**Selected excerpt:**
········

The Father of All CNC Machines

The Father of All CNC Machines
by Brian Trei

With all things there is a beginning. When you’re a child you learn about father time. With CNC machine tools, there is the Father of all Machines, the Double Column Machining Center (DCMC). From this one machine type all other machines are built, whether it be a CNC lathe or a machining center. All CNC machine frame or bed construction is machined on a large double column machining center that can range in size from 1.6 meters between columns to 4.5 meters between columns, and table lengths ranging from 2 meters to 12 meters, and all points in between.

The Evolution of Double Column Machining Centers

Like time, Double Column Machining Centers are constantly on the move, but time measured across years rather than days and weeks. It’s evolutionary as much as revolutionary as the technology for the DCMC grows and changes. Since as early as 1964, Okuma has been central to the development of DCMC systems and now is a world leader in the production of these machines. Okuma’s DCMC evolution includes the migration of the MCV to the MCV-AII and the MCR to the MCR-A5CII, the latest in entry-level head changing CNC machines.

········

**Data excerpts:**
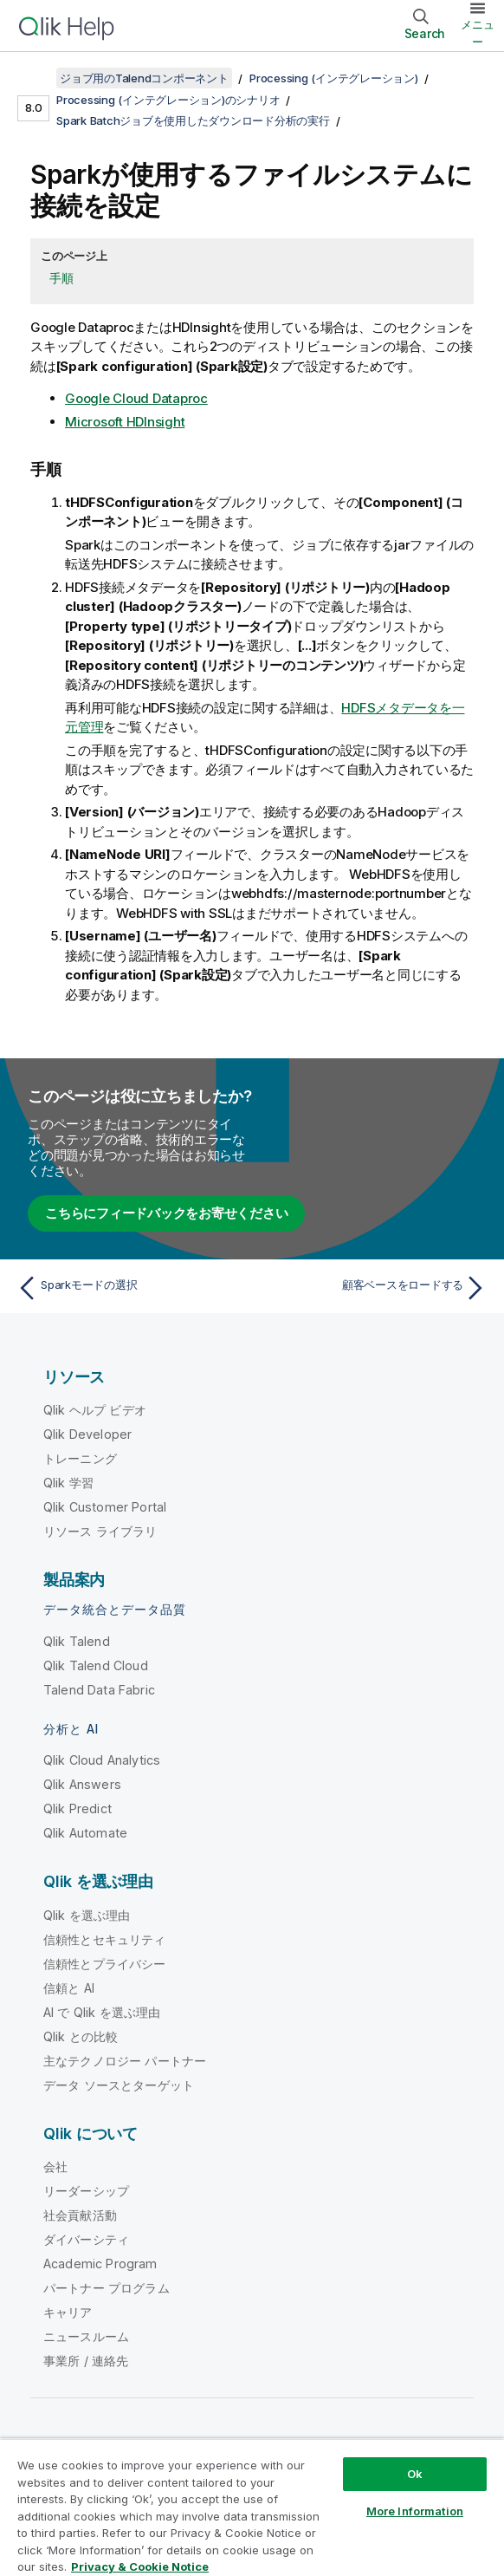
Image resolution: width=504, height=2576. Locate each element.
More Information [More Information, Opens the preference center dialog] (414, 2511)
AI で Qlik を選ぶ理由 (101, 2012)
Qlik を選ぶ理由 (87, 1915)
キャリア (68, 2312)
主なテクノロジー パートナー (124, 2060)
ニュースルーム (86, 2336)
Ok (415, 2474)
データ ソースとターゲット (118, 2085)
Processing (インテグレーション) (333, 78)
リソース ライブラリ (100, 1531)
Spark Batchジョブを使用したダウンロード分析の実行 (193, 120)
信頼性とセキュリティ (104, 1939)
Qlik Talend (76, 1641)
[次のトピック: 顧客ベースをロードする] (374, 1288)
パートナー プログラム (106, 2287)
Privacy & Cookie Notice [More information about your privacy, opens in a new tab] (140, 2566)
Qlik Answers (82, 1784)
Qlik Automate (85, 1832)
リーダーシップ (86, 2190)
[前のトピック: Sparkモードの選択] (130, 1288)
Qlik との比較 (80, 2036)
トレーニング (80, 1458)
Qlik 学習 (68, 1482)
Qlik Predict (77, 1808)
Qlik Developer (87, 1434)
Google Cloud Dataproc (136, 398)
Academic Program (100, 2263)
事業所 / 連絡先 (85, 2360)
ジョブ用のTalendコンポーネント (144, 78)
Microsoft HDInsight (124, 421)
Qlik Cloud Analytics (101, 1760)
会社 (55, 2166)
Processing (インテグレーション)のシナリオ (168, 100)
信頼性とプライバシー (104, 1963)
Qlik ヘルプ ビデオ (94, 1409)
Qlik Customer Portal (104, 1506)
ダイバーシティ (86, 2239)
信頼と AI (68, 1988)
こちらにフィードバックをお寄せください (166, 1213)
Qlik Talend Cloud (95, 1665)
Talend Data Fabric (99, 1689)
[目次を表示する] (35, 78)
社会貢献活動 (80, 2215)
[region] (252, 2507)
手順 (61, 277)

········

**Exercise requirements:**
[a] Name every Okuma machine model that the article on double column machining centers mentions.
[b] Answer these questions from the article on double column machining centers:
(i) Who is the article's author?
(ii) What range of distances between columns can a double column machining center have?
(iii) Since what year has Okuma been central to the development of these systems?
[c] Extend the article on double column machining centers, starting after its last sentence.

**Exercise responses:**
[a] MCV, MCV-AII, MCR, MCR-A5CII

[b]
(i) Brian Trei
(ii) From 1.6 meters to 4.5 meters
(iii) 1964

[c]
With double column machining centers, head changing capability is the name of the game. This allows the DCMC to be a vertical machining center in the morning and over the course of 90 seconds change to a horizontal machining center. As the machine makes this exchange the entire machine systems change to continue to allow for normal machine operation from tool changing to system utilities such as “through the spindle coolant.”

MCR-A5CII: The Latest Revolution

The MCR-A5CII, with its multiple heads, can now machine all five sides of a part from a single set-up. With this machine it takes only 2-3 set-ups to accomplish the same tasks that would require 5-6 set-ups on a vertical machining center. Multiple set-ups cost money and consume time. Additionally, every time a part needs to be re-set there’s a chance for error, and by the time the part is nearly completed this is very costly because the part that is machined in error due to a re-set is not only a loss of material but also a loss of all of the time and effort put into the part.

The next time you’re working through multiple set-ups on a part, think three-dimensionally. Think DCMC and how the reduction of set-ups would put money into your pockets. Because after all, aren’t time and money the same thing.

Is your shop killing time with multiple set-ups? Not sure if you could cost justify a DCMC? Comment below or contact us and let’s discuss whether you should join the revolution!

Brian Trei is Double Column Product Specialist, Okuma America Corporation.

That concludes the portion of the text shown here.